Kekuatan tempur ini adalah wujud awan kosmik level 3, kan?
Ini menakutkan!
Namun, para makhluk mirip serangga dan para jenius dari alam iblis bahkan lebih terkejut.
Ini adalah pertama kalinya mereka melihat Lu Ze dan para gadis menyerang. Mereka tidak menyangka beberapa negara sistem kosmik akan sekuat ini.
Para jenius dari Alam Iblis merasa bingung. “Siapakah mereka?”
“Saya belum pernah mendengar wilayah timur memiliki anak-anak ajaib seperti ini.”
Wajah mereka tegang. Wilayah timur dekat dengan mereka. Konflik terus-menerus terjadi.
Meskipun mereka untuk sementara waktu berada dalam keadaan damai berkat para insectoid, mereka akan melanjutkan pertempuran setelah keadaan damai itu berakhir.
Keberadaan anak ajaib seperti itu memberi mereka tekanan yang besar.
Mereka bahkan belum mencapai tingkat awan kosmik, dan mereka sudah sekuat ini. Ketika mereka berhasil menembus ke tingkat awan kosmik, seberapa kuatkah mereka nantinya?

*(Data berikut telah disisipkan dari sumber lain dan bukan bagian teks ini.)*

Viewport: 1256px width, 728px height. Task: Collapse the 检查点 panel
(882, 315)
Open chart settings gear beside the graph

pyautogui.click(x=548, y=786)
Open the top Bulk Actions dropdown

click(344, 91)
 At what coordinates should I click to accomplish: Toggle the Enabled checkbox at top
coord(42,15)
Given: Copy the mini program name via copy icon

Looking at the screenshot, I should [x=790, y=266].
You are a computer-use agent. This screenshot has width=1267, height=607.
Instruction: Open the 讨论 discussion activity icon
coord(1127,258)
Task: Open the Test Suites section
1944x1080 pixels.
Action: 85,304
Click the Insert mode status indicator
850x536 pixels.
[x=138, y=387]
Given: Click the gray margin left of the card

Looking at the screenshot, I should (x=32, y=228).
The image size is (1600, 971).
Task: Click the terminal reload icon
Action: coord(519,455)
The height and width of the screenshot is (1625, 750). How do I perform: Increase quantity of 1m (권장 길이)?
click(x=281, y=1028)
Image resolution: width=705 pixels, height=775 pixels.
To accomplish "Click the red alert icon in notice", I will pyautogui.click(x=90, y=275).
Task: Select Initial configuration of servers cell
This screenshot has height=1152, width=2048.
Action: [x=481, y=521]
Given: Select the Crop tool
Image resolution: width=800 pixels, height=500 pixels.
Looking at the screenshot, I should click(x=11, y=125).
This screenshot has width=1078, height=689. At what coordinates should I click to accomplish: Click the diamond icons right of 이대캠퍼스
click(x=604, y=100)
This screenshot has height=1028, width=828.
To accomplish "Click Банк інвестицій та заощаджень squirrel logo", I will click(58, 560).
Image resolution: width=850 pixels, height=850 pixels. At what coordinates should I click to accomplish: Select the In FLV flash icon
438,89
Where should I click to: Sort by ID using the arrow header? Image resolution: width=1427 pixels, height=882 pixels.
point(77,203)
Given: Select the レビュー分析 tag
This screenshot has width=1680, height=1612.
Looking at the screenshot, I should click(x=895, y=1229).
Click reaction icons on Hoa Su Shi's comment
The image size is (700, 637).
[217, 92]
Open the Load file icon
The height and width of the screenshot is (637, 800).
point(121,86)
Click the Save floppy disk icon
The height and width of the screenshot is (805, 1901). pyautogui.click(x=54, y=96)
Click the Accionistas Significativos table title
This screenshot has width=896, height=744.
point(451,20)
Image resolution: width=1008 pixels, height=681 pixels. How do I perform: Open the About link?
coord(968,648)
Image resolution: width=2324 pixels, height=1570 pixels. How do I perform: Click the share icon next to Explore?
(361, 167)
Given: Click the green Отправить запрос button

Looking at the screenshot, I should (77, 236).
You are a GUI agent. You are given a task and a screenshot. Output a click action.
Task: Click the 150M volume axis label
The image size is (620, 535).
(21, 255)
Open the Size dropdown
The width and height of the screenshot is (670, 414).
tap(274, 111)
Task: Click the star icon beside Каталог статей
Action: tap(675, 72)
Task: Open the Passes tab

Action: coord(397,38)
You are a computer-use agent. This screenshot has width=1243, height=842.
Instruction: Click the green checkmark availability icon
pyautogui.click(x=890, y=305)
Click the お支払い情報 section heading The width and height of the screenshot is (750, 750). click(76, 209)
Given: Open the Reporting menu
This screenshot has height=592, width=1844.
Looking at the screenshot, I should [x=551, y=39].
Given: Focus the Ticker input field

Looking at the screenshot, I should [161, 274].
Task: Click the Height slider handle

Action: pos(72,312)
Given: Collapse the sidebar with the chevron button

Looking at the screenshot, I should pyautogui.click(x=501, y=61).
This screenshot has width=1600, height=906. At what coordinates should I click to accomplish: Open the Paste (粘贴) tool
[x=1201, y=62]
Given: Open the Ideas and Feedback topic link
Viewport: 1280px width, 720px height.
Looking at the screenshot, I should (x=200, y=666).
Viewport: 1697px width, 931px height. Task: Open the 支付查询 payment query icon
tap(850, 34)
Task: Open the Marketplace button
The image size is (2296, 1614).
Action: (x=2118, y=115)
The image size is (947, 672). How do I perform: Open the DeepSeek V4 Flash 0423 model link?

Serangga-serangga dari wujud awan kosmik itu mendesis, dan mereka dengan cepat bergerak menuju Lu Ze dan para gadis.
“Bunuh mereka!”
Lima bentuk awan kosmik level 2 dan dua bentuk serangga awan kosmik level 3 datang.
Melihat hal ini, para jenius dari Alam Iblis menikmati malapetaka yang menimpa Lu Ze dan para gadis itu.
Mampukah mereka mengalahkan begitu banyak makhluk mirip serangga?
Lebih baik mati dalam pertempuran sekarang juga.
Para jenius dari Wilayah Timur ingin membantu, tetapi jumlah makhluk serangga lebih banyak daripada mereka. Mereka tidak bisa membebaskan diri untuk membantu.
Ekspresi Fred dan keempat petarung itu berubah.
Mirium sedang bertarung melawan insectoid tingkat 3 puncak awan kosmik. Keduanya memiliki kekuatan yang seimbang.
Melihat ini, dia menggertakkan giginya, lalu cahaya keemasan menyambar punggungnya. Enam pedang tanpa gagang melesat keluar dan melayang di belakangnya seperti sayap.
“Hai!” teriaknya, dan sebuah rune emas berputar. Keenam pedang itu melesat ke arah salah satu serangga tingkat 3 dalam wujud awan kosmik yang sedang menyerang Lu Ze.
‘Jeritan…’
Makhluk mirip serangga itu menghindar, tetapi tetap saja melukai seseorang hingga berdarah. Ia menatap salah satu anggota tubuhnya yang terputus dan meraung.
“Kau sama saja mencari kematian!”
Pada saat ini, keenam pedang itu terbang kembali dan terus menyerang serangga tingkat 3 dalam wujud awan kosmik di depannya.
Makhluk mirip serangga itu hanya bisa terus menghindar.
Lawannya Mirium menerjang ke arahnya. Ekornya yang tajam terus menyerangnya.
Mirium terpaksa mundur.
Fred juga berkonflik dengan lawannya dan menarik serangga lain yang menyerang Lu Ze ke dalam pertempurannya.